Poderia tê-la escrito em cima destes admiráveis versinhos do poeta de A Cinza das Horas:
"O teu seio que em minha mão
Tive uma vez, que vez aquela!"
"Ah, teus seios!
Teus duros mamilos!"
"Seios, duros, em pé, lácteos e pequeninos."
Não o fiz, para não ser chamado de um cronista libidinoso, pelos fuxiqueiros de plantão. Libidinoso, por quê?
Dia desses, quase fui linchado, só porque me atrevi a comentar alguns versos do Drummond, tirados, com muita cautela, de O Amor Natural.
E olhem que me limitei a tecer tímidas e arejadas apreciações em derredor do poema do Carlos, intitulado O que se passa na cama.

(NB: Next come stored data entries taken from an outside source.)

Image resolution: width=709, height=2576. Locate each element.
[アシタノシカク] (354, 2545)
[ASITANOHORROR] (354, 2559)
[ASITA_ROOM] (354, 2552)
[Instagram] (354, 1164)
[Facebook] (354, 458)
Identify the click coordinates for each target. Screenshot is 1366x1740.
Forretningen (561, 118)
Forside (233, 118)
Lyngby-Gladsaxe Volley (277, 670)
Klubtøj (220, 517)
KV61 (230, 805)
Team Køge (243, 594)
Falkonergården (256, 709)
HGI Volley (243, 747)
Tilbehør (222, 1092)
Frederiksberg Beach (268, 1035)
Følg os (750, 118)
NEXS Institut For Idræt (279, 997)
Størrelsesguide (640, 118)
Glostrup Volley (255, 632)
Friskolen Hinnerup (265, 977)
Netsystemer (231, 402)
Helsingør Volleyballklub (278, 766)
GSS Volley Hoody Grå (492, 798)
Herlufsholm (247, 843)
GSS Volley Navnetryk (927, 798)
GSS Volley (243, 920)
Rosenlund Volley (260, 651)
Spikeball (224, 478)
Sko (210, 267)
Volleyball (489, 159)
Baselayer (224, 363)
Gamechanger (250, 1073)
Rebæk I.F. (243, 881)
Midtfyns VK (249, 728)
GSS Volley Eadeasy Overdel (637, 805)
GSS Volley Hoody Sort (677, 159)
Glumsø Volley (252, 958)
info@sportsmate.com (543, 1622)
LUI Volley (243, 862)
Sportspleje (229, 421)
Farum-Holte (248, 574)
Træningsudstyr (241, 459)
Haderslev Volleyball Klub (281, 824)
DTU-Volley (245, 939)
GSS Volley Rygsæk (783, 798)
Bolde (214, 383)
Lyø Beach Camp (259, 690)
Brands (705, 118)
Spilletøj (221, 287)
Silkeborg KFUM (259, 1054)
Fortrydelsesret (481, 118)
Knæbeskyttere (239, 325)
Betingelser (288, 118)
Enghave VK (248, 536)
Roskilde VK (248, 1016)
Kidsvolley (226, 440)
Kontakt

Extrapolara no comentário que fizera em torno desses lindos versos do Drummond? Creio que não. Melhor, talvez, se os tivesse lido, e guardado só para mim o que eles me disseram... Pois, segundo o próprio Drummond, o que ocorre na cama, "é segredo de quem ama".
Cansado do meu rotineiro cotidiano - é, os aposentados também cansam -, poderia ter escrito alguma coisa declarando-me decidido a abandonar tudo, e ir "embora pra Pasárgada", onde, como Manu, talvez fosse amigo do Rei.
Em outros tempos, até me arriscaria a afirmar, que, em Pasárgada, também teria a mulher que desejasse, e na cama que escolhesse, como destaca o poema manuelino.
Não foi nos versos, mas na prosa de Bandeira que encontrei a ajuda que necessitava para escrevinhar esta insossa crônica.
Escreveu Bandeira: "Foi precisamente para me dar a ilusão de não existir em vão, que comecei a publicar os meus versos" . - Bastou-me esta frase do autor de Andorinhas, para que esta página brotasse, com a ternura que lhe desejava dar.
Como Manuel Bandeira - guardando, claro, o respeito devido ao vate pernambucano, e a distância imensa que nos separa -, também escrevo frágeis crônicas, e quando me deixam, as publico, para alimentar a ilusão de que não existo inutilmente.